These homes are so tight that their heating and cooling loads are 20% or less than typical loads. One such house is the Norwich Passive House, a PHIUS+ Certified Passive House located in Norwich, Vt.
The forward-thinking design has resulted in a 2013 Gold PRISM honors for “Best Energy Efficient Project,” awarded to ZeroEnergy Design — a Boston-based firm that creates innovative and environmentally sensible homes and residential buildings — for its schematic design, mechanical design and Passive House consulting for the Norwich project.
The PRISM Awards seek excellence in building, design and industry-related categories, and is hosted every two years by the Builders Association of Greater Boston. Currently used as a vacation home, the homeowners from the Boston area insisted on a Passive House that they eventually could call home when their kids graduate high school. The house was designed to meet the rigorous Passive House energy performance standard and accommodate later-in-life accessibility.

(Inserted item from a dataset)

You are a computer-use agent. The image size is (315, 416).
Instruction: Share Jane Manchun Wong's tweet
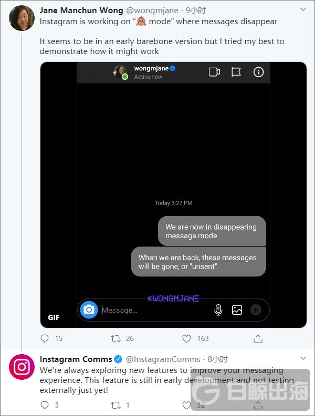[258, 338]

“The homeowner was the driving force behind the certification; they came to us looking to build a Passive House,” says Jordan Goldman, Certified Passive House Consultant, Engineering Principal, ZeroEnergy Design, who provided passive house consulting and mechanical design for the HVAC system. “Since the standard was so new in the U.S. at the time, they were into getting certified rather than simply designing/building to the standard.”
A blend of features was carefully balanced in the newly constructed home to develop a final design that has an efficient footprint, meets the Passive House Standard (PHIUS+ Certified) and takes the form of a traditional farmhouse. The exterior form style complements the nature of the Colonial era site and the town history, with gabled roof lines. The exterior detailing — the siding, trim and steel decks — gives the traditional form a modern twist. A progressive, contemporary look completes the interior, offering a clean, fresh modern feel.
The active heating is provided by an Austroflamm wood-burning stove and NuHeat electric radiant floors in the bathrooms.
“The client likes heating with wood in the event that the grid goes down,” says Goldman.
A Schuco solar hot water system with electrical back-up — hot water panels and storage tank — provides domestic hot water. With the aid of Suntech STP-200 solar PV panels, the home consumes an average of 275kWh of electricity each month, which means that the 3.5kW solar electric system would make the house net zero electricity. The result is a high-performance building that yields superior thermal comfort with no temperature swings throughout the house.
According to Goldman, Passive House certification criteria includes: less than 4.75 kbtu/sq. ft./ year heating energy demand; less than 4.75 kbtu/ sq. ft./year cooling energy demand; less than 38 kbtu/sq. ft./year source energy demand; and less than 0.6 air changes per hour at 50 pascals infiltration, as measured by a blower door test.
Boisvert Plumbing and Heating, West Lebanon, N.H., installed the plumbing work, which included low-flow plumbing fixtures. In addition, the plumbing layout is condensed to help reduce wait time at the fixtures, ultimately saving water in the process.
The air-tight, super-insulated 1,700-sq.ft., three bedroom, 2.5 bath house is certified under the Passive House (PHIUS+ Certified) and Energy Star programs. It features R-60 above-grade walls, R-87 roof, R-36 basement walls, an R-75 basement slab and air leakage of only 0.49AC H50Pa. The highly insulated, triple-paned windows also play a role in passive heating due to their high solar heat gain co-efficients.
The Passive House includes compound angles of roof and walls that allow the house to fold sculpturally into the south-facing hill. Windows are efficient and placed carefully throughout to allow maximum daylighting. Using a combination of Galvalume (corrosion-resistant galvanized aluminum) and fiber cement siding with a drainage plane and ventilation, this house portends to be extremely durable and comfortable.
Only non-toxic and non-VOC materials, paints and adhesives were used for the interior finishes. A highly efficient Zehnder Comfoair 350 heat recovery ventilator provides continuous fresh air while it simultaneously exhausts stale air.
The home’s walls were constructed inside a factory where it was protected from the elements and yielded low levels of construction waste. The prefabricated structure was then trucked to the site, lifted by crane and quickly assembled weathertight, which minimized the interior’s exposure to the elements and mitigated the risk of water damage and mold growth.